All of the features disclosed in this specification may be combined in any combination. Each feature disclosed in this specification may be replaced by an alternative feature serving the same, equivalent, or similar purpose. Thus, unless expressly stated otherwise, each feature disclosed is only an example of a generic series of equivalent or similar features.


From the above description, one skilled in the art can easily ascertain the essential characteristics of the present invention, and without departing from the spirit and scope thereof, can make various changes and modifications of the invention to adapt it to various usages and conditions. Thus, other embodiments are also within the claims.


EQUIVALENTS

While several inventive embodiments have been described and illustrated herein, those of ordinary skill in the art will readily envision a variety of other means and/or structures for performing the function and/or obtaining the results and/or one or more of the advantages described herein, and each of such variations and/or modifications is deemed to be within the scope of the inventive embodiments described herein. More generally, those skilled in the art will readily appreciate that all parameters, dimensions, materials, and configurations described herein are meant to be exemplary and that the actual parameters, dimensions, materials, and/or configurations will depend upon the specific application or applications for which the inventive teachings is/are used. Those skilled in the art will recognize, or be able to ascertain using no more than routine experimentation, many equivalents to the specific inventive embodiments described herein. It is, therefore, to be understood that the foregoing embodiments are presented by way of example only and that, within the scope of the appended claims and equivalents thereto, inventive embodiments may be practiced otherwise than as specifically described and claimed. Inventive embodiments of the present disclosure are directed to each individual feature, system, article, material, kit, and/or method described herein. In addition, any combination of two or more such features, systems, articles, materials, kits, and/or methods, if such features, systems, articles, materials, kits, and/or methods are not mutually inconsistent, is included within the inventive scope of the present disclosure.

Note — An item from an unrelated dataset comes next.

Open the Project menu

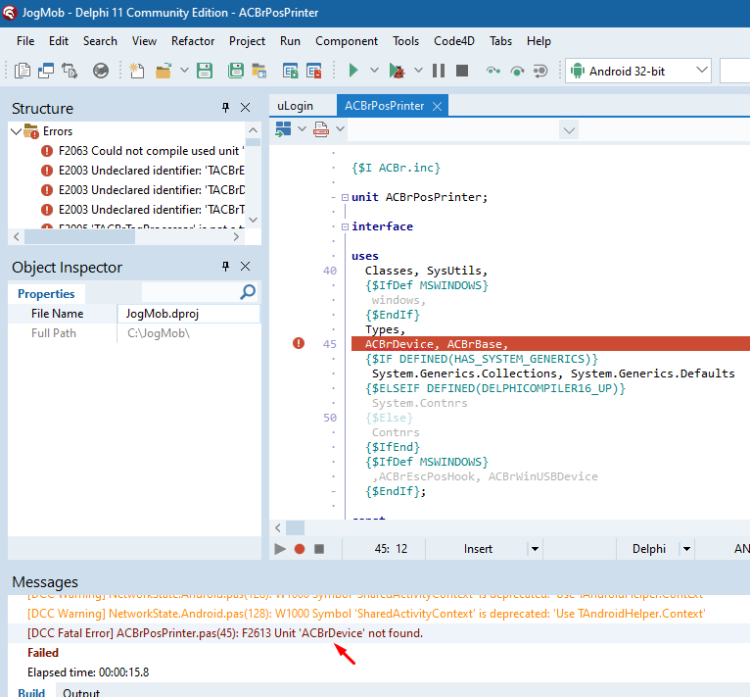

All definitions, as defined and used herein, should be understood to control over dictionary definitions, definitions in documents incorporated by reference, and/or ordinary meanings of the defined terms.

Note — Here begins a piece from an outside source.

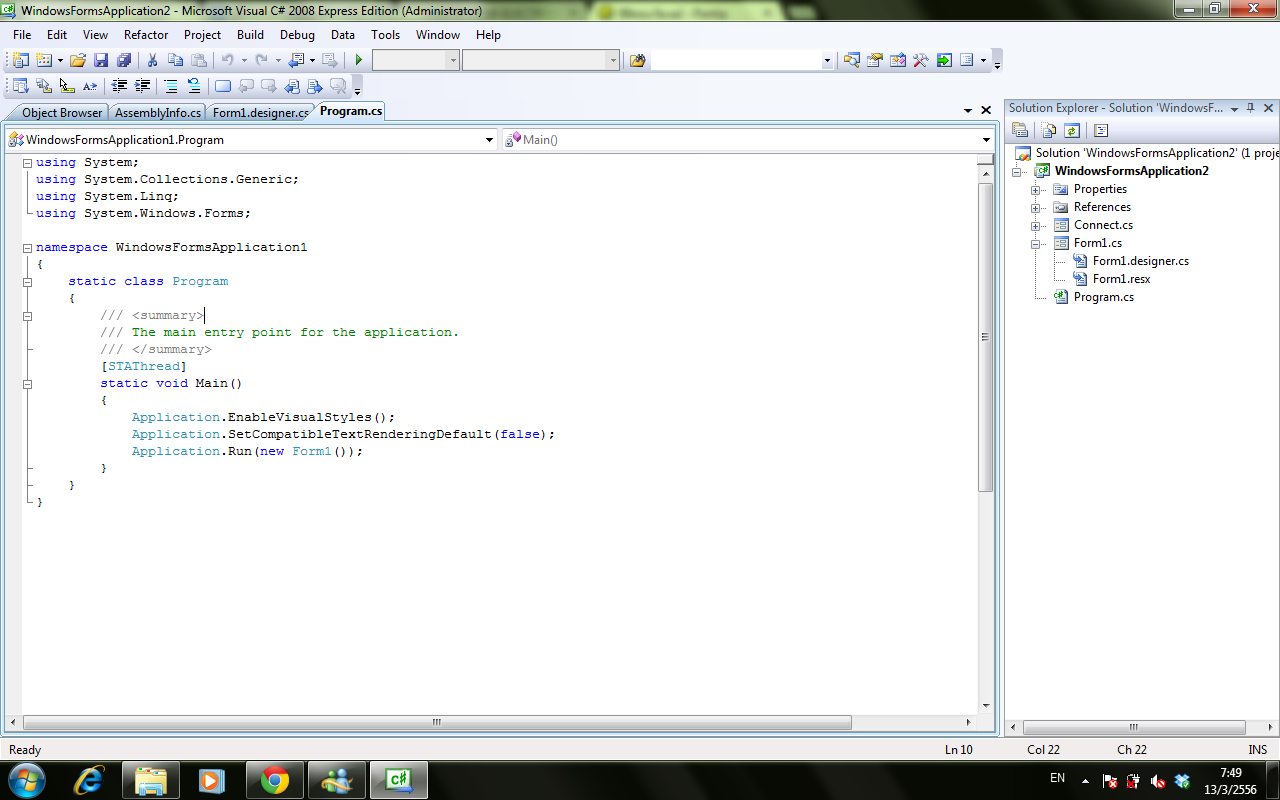The height and width of the screenshot is (800, 1280).
Task: Expand the Properties tree node
Action: click(1036, 189)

All references, patents and patent applications disclosed herein are incorporated by reference with respect to the subject matter for which each is cited, which in some cases may encompass the entirety of the document.


The indefinite articles “a” and “an,” as used herein in the specification and in the claims, unless clearly indicated to the contrary, should be understood to mean “at least one.”


The phrase “and/or,” as used herein in the specification and in the claims, should be understood to mean “either or both” of the elements so conjoined, i.e., elements that are conjunctively present in some cases and disjunctively present in other cases. Multiple elements listed with “and/or” should be construed in the same fashion, i.e., “one or more” of the elements so conjoined. Other elements may optionally be present other than the elements specifically identified by the “and/or” clause, whether related or unrelated to those elements specifically identified. Thus, as a non-limiting example, a reference to “A and/or B”, when used in conjunction with open-ended language such as “comprising” can refer, in one embodiment, to A only (optionally including elements other than B); in another embodiment, to B only (optionally including elements other than A); in yet another embodiment, to both A and B (optionally including other elements); etc.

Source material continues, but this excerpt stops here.